Ah, thank you so much! I just yesterday discovered your blog and your other patterns; I have now downloaded five of them, enough to keep me busy and entertained for awhile ;~). I love the diversity of your designs.


----------



## gypsie (May 28, 2011)

Very pretty!


----------



## AKRaven (Mar 2, 2013)

Thank you. It's lovely. What is the finished size?


----------



## Sand101 (Jun 1, 2013)

Your scarf is so beautiful it next on my list for my three nieces Christmas gift thank you si much for your kindness to let us have it for free.you are very talented.

God Bless

Sand


----------



## maureenb (Apr 1, 2011)

Very interesting..I can't wait to try it!


----------



## knitwit42 (Apr 23, 2011)

Beautiful scarf and thank you for the pattern.


----------



## mollyannhad (Feb 1, 2011)

the yarn is gorgeous!


----------



## ParkerEliz (Mar 21, 2011)

Thank you! I've been looking for something knit end to end for some fabulous long color run cashmere/silk that I only have 265 yds of.


----------



## standsalonewolf (Dec 1, 2011)

thank you :thumbup:


----------



## krestiekrew (Aug 24, 2012)

Thanks! ....and thanks for others I found, amazing.


----------



## Shauna0320 (Mar 5, 2012)

Thank you for sharing your wonderful pattern.


----------



## GrumpyGramma (Oct 20, 2014)

Thanks. A friend showed me your pattern and now when we finish a few WIPs we plan on knitting it at the same time. I think it will be fun. Then I want to make it shawl size.


----------



## knittingnanna19 (Nov 6, 2013)

Many thanks for your generousity .


----------



## Sara Mae (Feb 23, 2015)

Beautiful thank you


----------



## Katsch (Mar 15, 2011)

Very unique


----------



## kathycapp (Sep 22, 2014)

So very different ... Thank you for sharing!


----------



## RobynMay (May 14, 2012)

This is very beautiful. Thank you for sharing your pattern with us.


----------



## nannygoat (Jan 15, 2011)

This is beautiful!


----------



## prairiewmn (May 17, 2012)

Thank you. After our move is finished and I can unpack my yarn, this will be a Must Knit for me.


----------



## pamgillies1 (Aug 6, 2011)

Gorgeous, thanks for the pattern.


----------



## grandmann (Feb 4, 2011)

Different looking pattern!


----------



## norma goodrich (Dec 31, 2013)

very nice pattern, thank you


----------



## ReRe (Mar 19, 2011)

Thank you for sharing your lovely pattern.


----------



## knitnanny (Feb 28, 2012)

Lovely design and the yarn you chose shows it off! Thanks..


----------



## NCNeedler (Jan 6, 2014)

Gorgeous! I was looking for something different, and this fits the bill. Thanks so much for the free pattern.


----------



## Ladyj960 (May 22, 2013)

:thumbup: : Thanks, wish could load as a PDF.


----------



## curlyq (Apr 26, 2013)

Thanks for sharing your pretty pattern.


----------



## sramkin (Apr 2, 2014)

Ladyj960 said:


> :thumbup: : Thanks, wish could load as a PDF.

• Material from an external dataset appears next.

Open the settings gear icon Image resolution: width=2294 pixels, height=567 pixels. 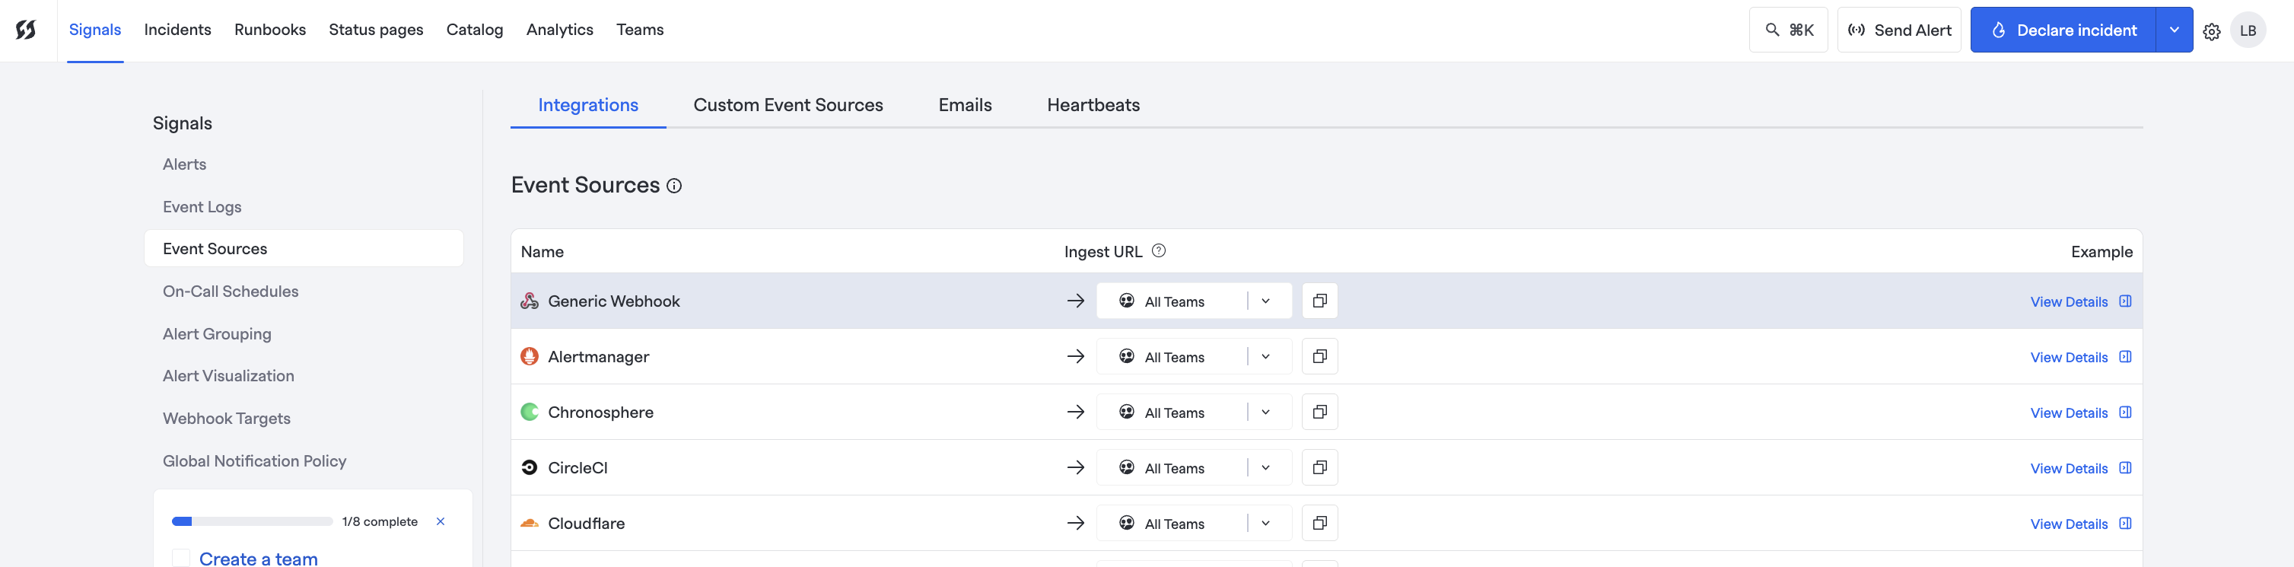(x=2211, y=31)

You can generate a PDF with printfriendly.com

Hope this helps!


----------



## judyr (Feb 20, 2011)

I love the pattern and the colors in the yarn. Thank you.


----------



## anetdeer (Jul 16, 2012)

Thank you! This looks fun!


----------



## Nilda muniz (Aug 14, 2011)

Thank you so much for offering this pattern for free. It's beautiful.


----------



## BSG (Sep 12, 2011)

I love it, too. Just wish my knitting was more advanced.
Barbara


----------



## KnittingNut (Jan 19, 2011)

I love this pattern! Thanks for sharing!


----------



## grannysk (Nov 7, 2011)

Thank you - it is very pretty!


----------



## JLEIGH (Apr 1, 2011)

sramkin said:


> You can generate a PDF with printfriendly.com
> 
> Hope this helps!


Thanks for the wonderful information!


----------



## JLEIGH (Apr 1, 2011)

Such a beautiful scarf! Thanks for sharing the pattern!


----------



## julietremain (Jul 8, 2011)

Thank you for sharing your beautiful work!!
julie


----------



## Briegeen (Dec 9, 2012)

Beautiful, thanks for sharing.


----------



## jo everest (May 28, 2011)

Thank you :thumbup:


----------



## Obsessed (Jan 22, 2012)

Thanks for the link to your blog. Bookmarked it and saved a few already! You are truly creative


----------



## overwhelmed1 (Dec 3, 2013)

Beautiful pattern and great colour. Is there a pdf download possible?


----------



## Annekeetje (Apr 10, 2014)

Gorgeous! Thanks for sharing


----------



## Ladyj960 (May 22, 2013)

sramkin said:


> You can generate a PDF with printfriendly.com
> 
> Hope this helps!


Thank you for the info, I will figure it out. do love the scarf.

OMG, I figured it out. I had never seen this site before. Thank you for your help.


----------



## supreetb (Jun 8, 2014)

Beautiful pattern.


----------



## yona (Feb 7, 2011)

Gorgeous shawl, love the name.


----------



## Roxanness (Nov 18, 2012)

Very gorgeous scarf. Thanks for sharing pattern.


----------



## riversong200 (Apr 20, 2014)

Love it! Thanks for sharing. Interesting name. Witches eyes?


----------



## Solmi (Dec 21, 2013)

SAMkewel said:


> Ah, thank you so much! I just yesterday discovered your blog and your other patterns; I have now downloaded five of them, enough to keep me busy and entertained for awhile ;~). I love the diversity of your designs.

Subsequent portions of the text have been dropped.